St Thomas and St John snorkeling is some of the best in the world. Waters are calm and protected from wind and waves by the nearby islands and coral reefs. From the more popular Trunk Bay to more isolated coves, the crystal clear year round 80+ degree water makes this island a must experience event for the water active person.
Trunk Bay is the most popular St John snorkeling beach on the island. This also makes it one of the more crowded beaches on the island. However, do let this deter you from visiting using the hints explained below.
With easy access and just a short drive from town center, Trunk bay offers calm, crystal clear waters that include an underwater snorkeling path consisting of cement blocks that describe the habitat. A small island within easy reach provides abundant coral and sea life. The northern side of the island offers some slightly deeper water with additional varieties of fish not found closer to shore. If you are new to St John snorkeling, then this is a great place to start.

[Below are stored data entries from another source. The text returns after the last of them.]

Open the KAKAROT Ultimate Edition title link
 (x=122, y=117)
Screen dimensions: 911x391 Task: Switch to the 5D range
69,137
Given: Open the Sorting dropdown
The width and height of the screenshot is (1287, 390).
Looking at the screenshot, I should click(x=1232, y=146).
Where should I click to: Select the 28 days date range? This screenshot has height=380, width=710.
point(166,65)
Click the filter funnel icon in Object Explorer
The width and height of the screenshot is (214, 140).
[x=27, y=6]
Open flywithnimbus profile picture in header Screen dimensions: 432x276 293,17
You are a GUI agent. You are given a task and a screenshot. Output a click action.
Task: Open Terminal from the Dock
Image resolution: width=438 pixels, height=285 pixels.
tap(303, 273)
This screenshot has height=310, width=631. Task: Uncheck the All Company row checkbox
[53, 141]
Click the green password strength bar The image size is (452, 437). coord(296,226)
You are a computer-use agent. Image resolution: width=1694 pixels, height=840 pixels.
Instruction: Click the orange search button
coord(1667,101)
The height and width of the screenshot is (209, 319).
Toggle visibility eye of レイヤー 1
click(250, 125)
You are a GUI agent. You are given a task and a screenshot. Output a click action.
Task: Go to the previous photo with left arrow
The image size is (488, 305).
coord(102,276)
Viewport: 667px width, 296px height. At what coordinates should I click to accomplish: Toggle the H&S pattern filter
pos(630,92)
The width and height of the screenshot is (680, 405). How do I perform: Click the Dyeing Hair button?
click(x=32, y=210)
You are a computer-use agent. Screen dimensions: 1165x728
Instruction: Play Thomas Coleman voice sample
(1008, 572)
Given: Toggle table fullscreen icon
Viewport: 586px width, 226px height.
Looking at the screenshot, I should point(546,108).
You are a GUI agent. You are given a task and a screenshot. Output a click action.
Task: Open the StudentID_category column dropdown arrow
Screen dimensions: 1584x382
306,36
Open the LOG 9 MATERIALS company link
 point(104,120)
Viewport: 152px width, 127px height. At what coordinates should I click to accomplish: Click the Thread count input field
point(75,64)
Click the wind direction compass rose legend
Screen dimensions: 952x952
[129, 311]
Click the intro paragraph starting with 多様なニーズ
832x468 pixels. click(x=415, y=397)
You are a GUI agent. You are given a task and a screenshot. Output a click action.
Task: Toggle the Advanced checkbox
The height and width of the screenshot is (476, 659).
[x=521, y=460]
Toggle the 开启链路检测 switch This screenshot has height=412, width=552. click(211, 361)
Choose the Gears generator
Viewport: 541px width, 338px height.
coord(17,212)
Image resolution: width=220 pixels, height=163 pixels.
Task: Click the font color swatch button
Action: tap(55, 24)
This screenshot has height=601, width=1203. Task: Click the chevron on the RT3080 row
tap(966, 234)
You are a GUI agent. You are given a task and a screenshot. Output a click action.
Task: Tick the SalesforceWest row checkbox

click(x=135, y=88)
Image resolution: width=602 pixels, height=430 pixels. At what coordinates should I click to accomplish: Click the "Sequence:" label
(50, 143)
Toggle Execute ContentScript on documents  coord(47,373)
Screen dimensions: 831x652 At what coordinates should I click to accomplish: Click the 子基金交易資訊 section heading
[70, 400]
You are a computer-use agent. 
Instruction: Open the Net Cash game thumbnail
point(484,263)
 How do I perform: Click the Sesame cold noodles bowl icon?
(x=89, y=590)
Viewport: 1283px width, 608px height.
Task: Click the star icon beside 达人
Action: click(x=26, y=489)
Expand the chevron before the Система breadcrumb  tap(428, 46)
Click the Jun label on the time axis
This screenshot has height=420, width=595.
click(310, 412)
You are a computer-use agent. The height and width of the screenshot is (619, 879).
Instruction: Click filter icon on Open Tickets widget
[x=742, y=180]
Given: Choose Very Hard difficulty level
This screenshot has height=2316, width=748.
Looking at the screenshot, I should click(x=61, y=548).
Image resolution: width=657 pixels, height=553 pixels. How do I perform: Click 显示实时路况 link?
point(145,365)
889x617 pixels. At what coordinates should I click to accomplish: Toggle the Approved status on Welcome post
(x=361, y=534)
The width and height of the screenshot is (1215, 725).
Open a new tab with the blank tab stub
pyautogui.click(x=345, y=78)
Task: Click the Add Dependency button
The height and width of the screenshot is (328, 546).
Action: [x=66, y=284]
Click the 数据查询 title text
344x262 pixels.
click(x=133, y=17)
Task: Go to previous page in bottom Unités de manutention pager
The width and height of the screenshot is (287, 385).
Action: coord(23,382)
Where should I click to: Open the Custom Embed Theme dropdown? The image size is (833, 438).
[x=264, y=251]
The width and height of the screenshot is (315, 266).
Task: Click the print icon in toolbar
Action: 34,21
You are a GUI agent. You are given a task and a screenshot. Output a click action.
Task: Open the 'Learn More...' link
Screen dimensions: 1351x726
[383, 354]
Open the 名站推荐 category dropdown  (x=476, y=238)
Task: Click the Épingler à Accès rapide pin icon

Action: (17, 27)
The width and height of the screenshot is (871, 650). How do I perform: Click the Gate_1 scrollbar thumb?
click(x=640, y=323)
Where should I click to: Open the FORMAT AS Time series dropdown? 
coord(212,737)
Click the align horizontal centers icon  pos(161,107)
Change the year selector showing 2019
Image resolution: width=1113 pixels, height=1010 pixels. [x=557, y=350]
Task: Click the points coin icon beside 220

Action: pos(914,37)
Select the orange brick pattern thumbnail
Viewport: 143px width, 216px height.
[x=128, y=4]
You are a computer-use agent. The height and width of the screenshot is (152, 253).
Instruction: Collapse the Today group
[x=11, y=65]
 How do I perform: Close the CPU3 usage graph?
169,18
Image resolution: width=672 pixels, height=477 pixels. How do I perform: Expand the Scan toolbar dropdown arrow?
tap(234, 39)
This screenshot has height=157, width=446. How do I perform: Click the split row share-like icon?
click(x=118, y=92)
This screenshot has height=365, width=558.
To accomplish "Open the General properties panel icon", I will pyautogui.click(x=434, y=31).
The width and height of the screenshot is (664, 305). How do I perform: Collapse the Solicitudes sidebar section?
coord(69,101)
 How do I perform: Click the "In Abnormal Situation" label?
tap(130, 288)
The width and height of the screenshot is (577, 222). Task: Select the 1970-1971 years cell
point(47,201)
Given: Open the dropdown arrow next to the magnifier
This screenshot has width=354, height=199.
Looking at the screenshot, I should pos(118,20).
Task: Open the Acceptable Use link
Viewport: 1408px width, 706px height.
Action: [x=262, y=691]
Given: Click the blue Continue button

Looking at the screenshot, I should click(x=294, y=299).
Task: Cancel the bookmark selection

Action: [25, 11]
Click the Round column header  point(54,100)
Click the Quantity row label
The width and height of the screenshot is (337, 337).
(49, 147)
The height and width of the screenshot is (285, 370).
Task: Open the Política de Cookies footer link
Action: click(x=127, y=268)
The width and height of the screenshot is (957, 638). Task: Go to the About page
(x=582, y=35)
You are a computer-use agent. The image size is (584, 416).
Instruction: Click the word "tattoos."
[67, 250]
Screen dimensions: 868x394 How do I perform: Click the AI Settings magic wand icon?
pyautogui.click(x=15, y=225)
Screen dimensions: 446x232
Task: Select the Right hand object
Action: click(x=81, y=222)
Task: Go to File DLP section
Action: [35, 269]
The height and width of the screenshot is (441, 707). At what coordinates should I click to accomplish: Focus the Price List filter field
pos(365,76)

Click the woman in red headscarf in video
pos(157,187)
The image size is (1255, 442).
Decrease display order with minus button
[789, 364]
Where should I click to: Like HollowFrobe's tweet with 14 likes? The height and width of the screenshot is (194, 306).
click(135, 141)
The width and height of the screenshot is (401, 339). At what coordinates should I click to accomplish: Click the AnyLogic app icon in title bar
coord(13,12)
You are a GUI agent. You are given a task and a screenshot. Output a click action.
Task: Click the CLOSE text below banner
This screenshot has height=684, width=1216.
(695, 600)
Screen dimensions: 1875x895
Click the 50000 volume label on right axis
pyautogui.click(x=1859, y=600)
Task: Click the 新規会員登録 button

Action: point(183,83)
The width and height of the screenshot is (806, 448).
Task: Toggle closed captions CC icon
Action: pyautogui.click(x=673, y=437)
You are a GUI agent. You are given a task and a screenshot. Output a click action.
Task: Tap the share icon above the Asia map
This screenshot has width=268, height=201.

Even though the Trunk Bay area is somewhat touristy, especially on those days that have several cruise ships in port at St Thomas, this still is a must see location. The beach is gentle sloping with easy access. Full time lifeguards are present to ensure your safety plus make sure the the fragile coral reefs are not damaged. There is an underwater snorkeling trail with cement blocks describing the local fish and coral. The trail leads you along the west side of an island. The further you venture out along the western edge of this island, the more abundant the fish become. At the outer most island point, you can be very close to shore yet have easy access to 20-30 foot water with numerous species of large fish. You also lose most of the tourist, because they have a tendency to stay closer to shore, making for a more pleasant St John snorkeling adventure.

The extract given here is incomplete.